ENTRIES SHOWN below:

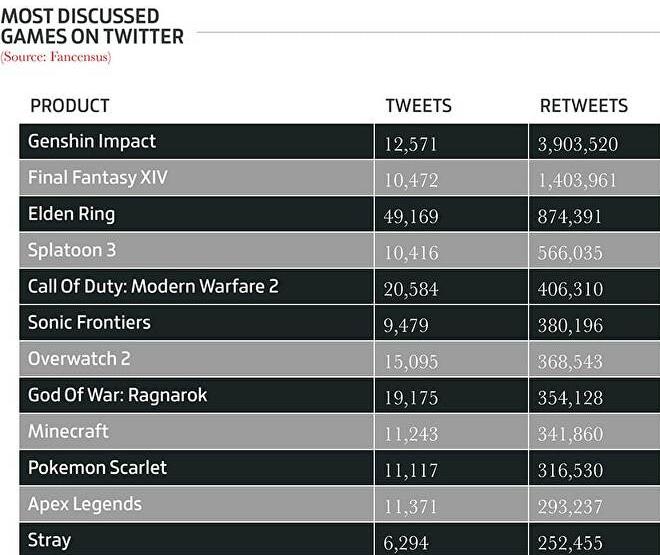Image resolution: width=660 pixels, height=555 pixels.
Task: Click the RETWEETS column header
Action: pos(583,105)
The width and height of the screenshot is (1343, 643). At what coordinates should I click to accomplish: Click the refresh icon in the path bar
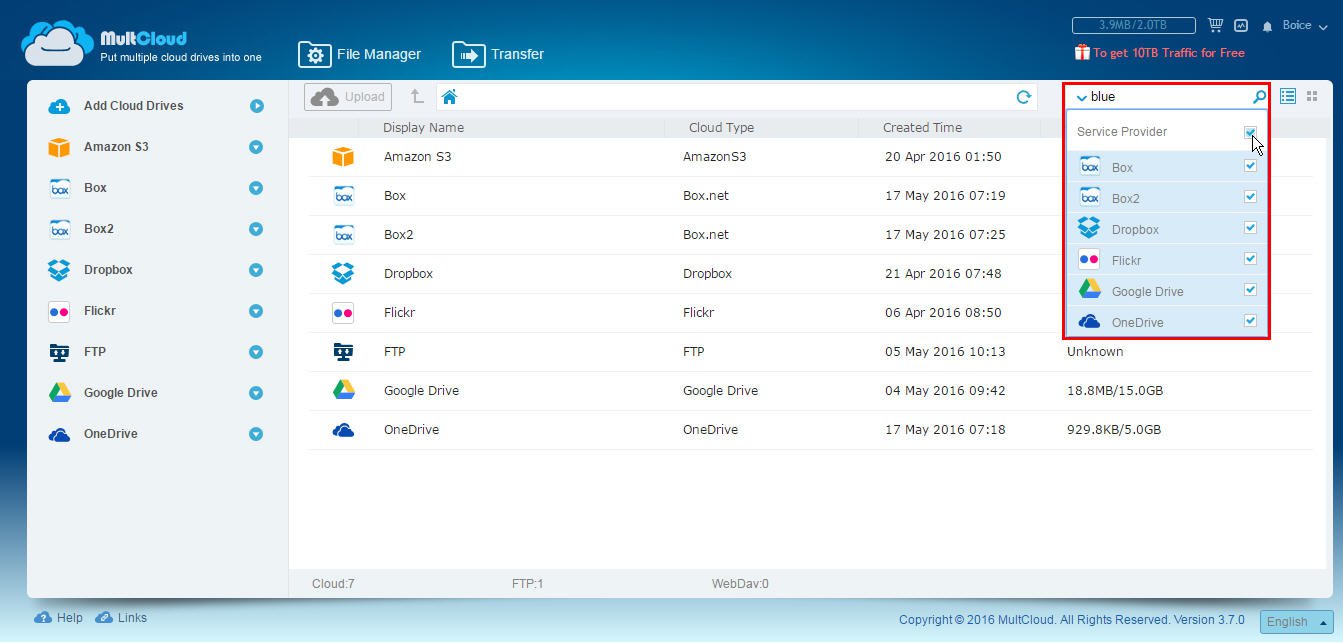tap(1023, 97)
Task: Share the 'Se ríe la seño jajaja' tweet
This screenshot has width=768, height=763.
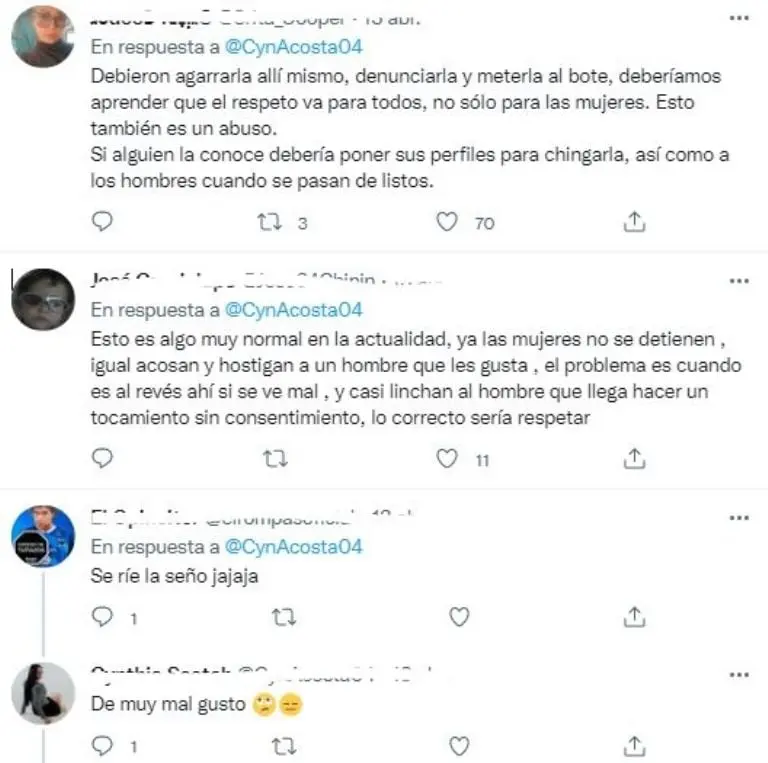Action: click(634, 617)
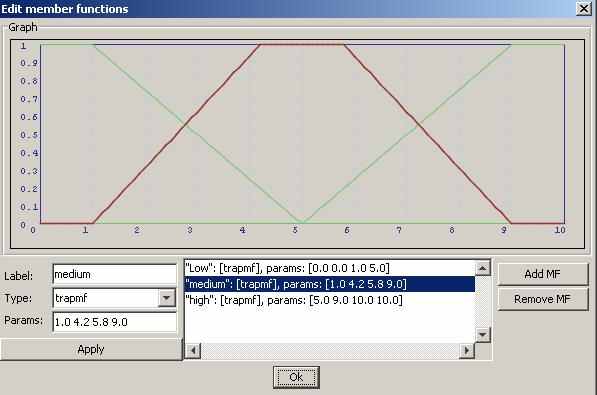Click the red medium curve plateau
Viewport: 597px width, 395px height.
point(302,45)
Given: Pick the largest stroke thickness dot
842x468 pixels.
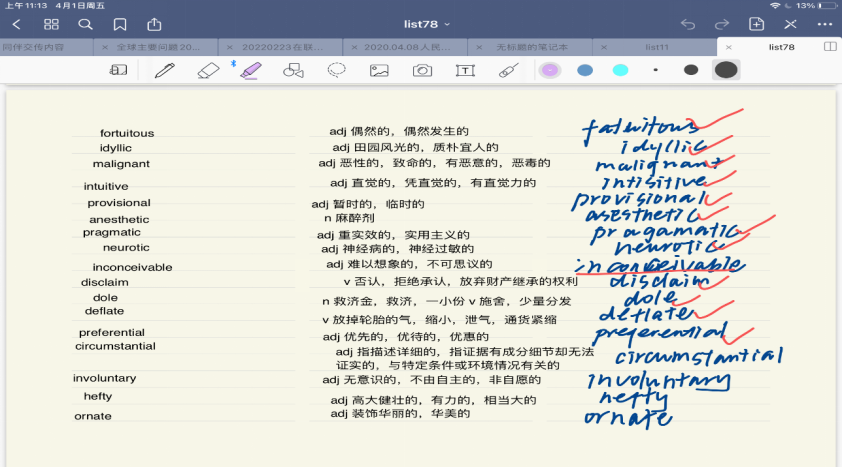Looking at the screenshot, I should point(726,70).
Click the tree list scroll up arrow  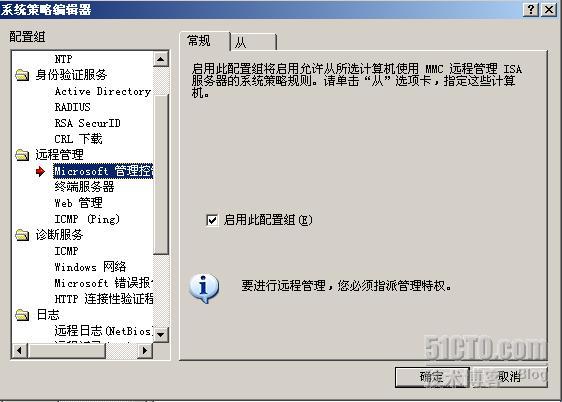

End of ENTRIES SHOWN.

WHAT TO PRODUCE |
Transcribe exactly the lines above, running from the one that contains "842x468 pixels." through the final line of the listing, and skip every picture.

RESULT OF THE EXERCISE |
842x468 pixels.
Looking at the screenshot, I should point(726,70).
Click the tree list scroll up arrow  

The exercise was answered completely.